Suffice it to say that Capone has already been the subject of numerous biographies, most recently Mr. Capone—The Real and Complete Story of Al Capone by Robert J. Schoenberg, and the definitive work, Laurence Bergreen’s 700-page opus, Capone—The Man and the Era. Eig does not seem to have been aiming for comprehensive biography like these so there’s scarcely anything about Capone’s crime career in Brooklyn before landing in Chicago, and virtually nothing about the expansion of his mob in the Midwest and Southwest after he went to prison for tax evasion in 1932.
Eig focuses so tightly on Capone that he sometimes misses the larger story about organized crime outside of Prohibition Chicago. He suggests that “Modern organized crime may have been born” with Capone and his mentor, Johnny Torrio, in 1923. This would have been a surprise to Lucky Luciano, Meyer Lansky, and Benjamin “Bugsy” Siegel, who, backed by New York’s top criminal bankroller, Arnold Rothstein, had been trafficking in illegal booze since 1920. Eig makes the surprising suggestion that Capone was suspected of ordering Rothstein’s assassination in 1928 though “no evidence linked Capone to the murder.” The reason there’s no evidence is that no one, particularly Rothstein’s biographers, ever thought Capone was involved.
Alas, in an otherwise readable account of the hunt to bring Capone to justice that’s merely one of the contentions that Eig doesn't fully explore. He suggests that the infamous baseball bat slaughter by Capone of two associates—made famous in the 1987 film The Untouchables—may have been inspired by “an imaginative flourish in a 1975 book by journalist George Murray.” But the story is decades older than Murray’s book and was even used in the 1966 film, The St. Valentine’s Day Massacre.
Both of Get Capone’s two big revelations rest on flimsy evidence. Of the “secret plot” referred to in the book’s subtitle, it’s long been clear that President Hoover wanted Capone stopped, but whether the government had an actual role in influencing the legal process which put Capone in prison is far from clear. Eig raises the issue only to avoid a definitive conclusion that “No one can say.”

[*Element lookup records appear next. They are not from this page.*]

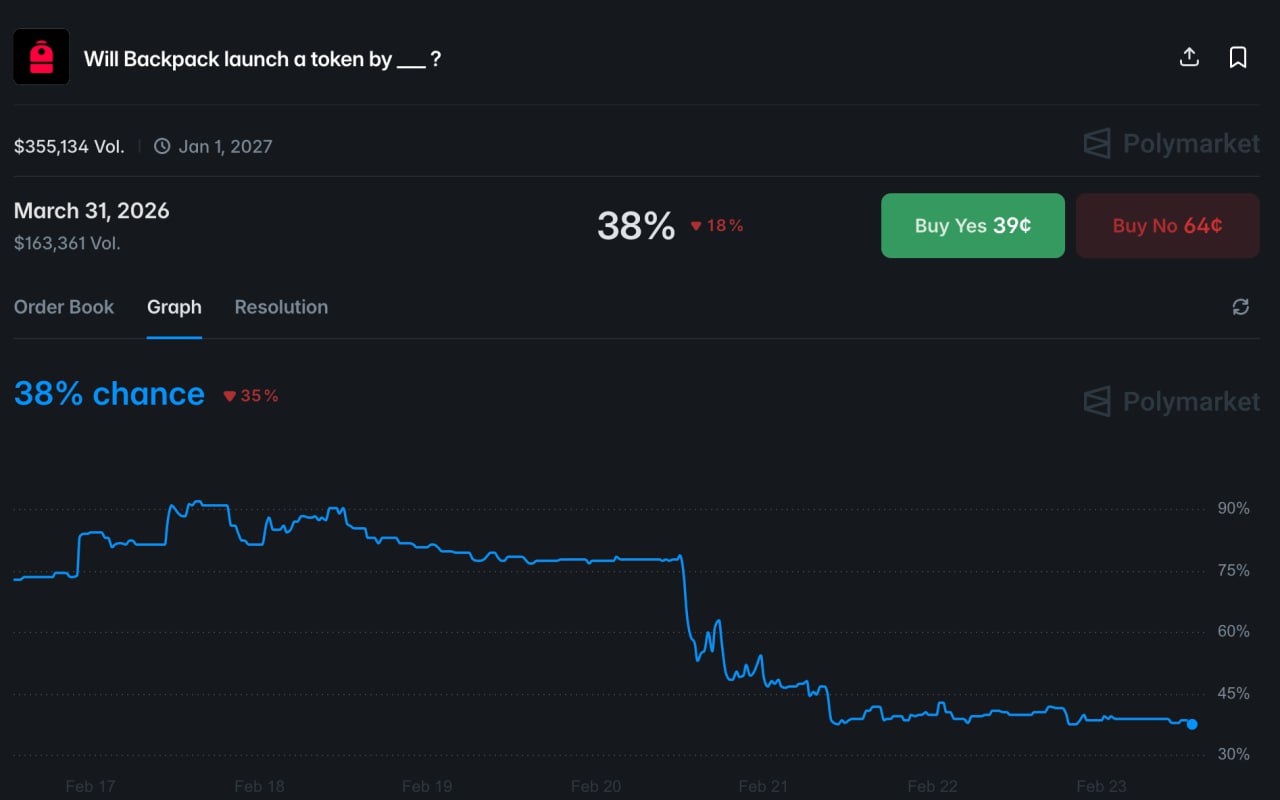Viewport: 1280px width, 800px height.
Task: Open the Order Book tab
Action: [64, 307]
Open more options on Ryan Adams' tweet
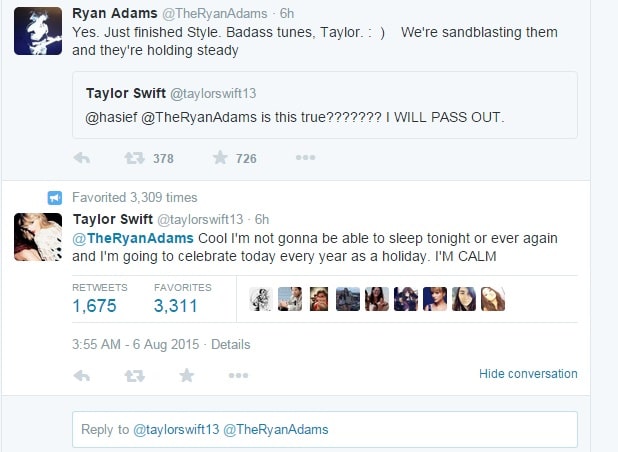This screenshot has width=618, height=452. click(x=306, y=158)
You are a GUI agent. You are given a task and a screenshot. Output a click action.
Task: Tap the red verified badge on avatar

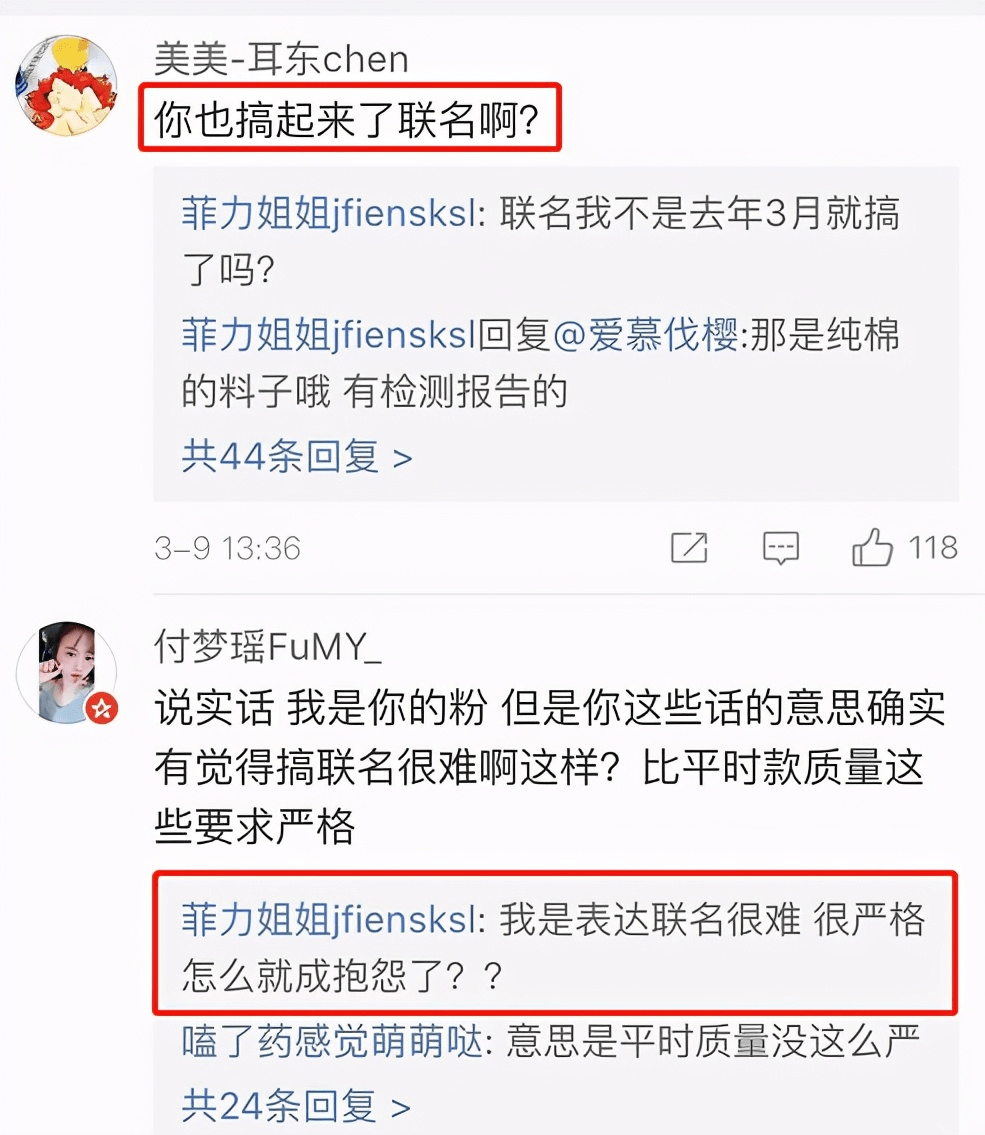click(102, 708)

At the heart of Get Capone is Eig’s assertion that he has “the key to unraveling the mystery of the St. Valentine’s Day massacre.” But it's not entirely clear that this is quite the mystery he claims. That Capone had the means, the motive, and the temperament to order the mass slaying of seven members of the rival North Side gang on February 14, 1929 has never been doubted by generations of historians. Eig wants to know why Capone’s rival, Bugs Moran, wasn’t in the garage at the time of the killings, to which a skeptical reader might reply, “Maybe he just slept late.”
Almost buried in Eig’s notes on his sources is this: “My theory [sic] about the St. Valentine’s Day Massacre stems from the discovery of a single sheet of paper ... found within the FBI archives. The letter is available for all to see on the FBI’s website.” Why not print the letter for all to see? Eig’s “theory,” as he calls it, that the Massacre was the result of a revenge on Moran’s men by some Chicago cops—why would real cops who planned to a mass killing let themselves be seen in uniform?—turns out to be a misfire.
All the same, readers seem forever hungry for books on the great criminals in American history and so we can rest assured that the next gangster blockbuster will be coming to our shelves soon.
Allen Barra writes about sports for The Wall Street Journal and the Village Voice. He also writes about books for Salon.com, Bookforum, and the Washington Post. His latest book is Yogi Berra, Eternal Yankee.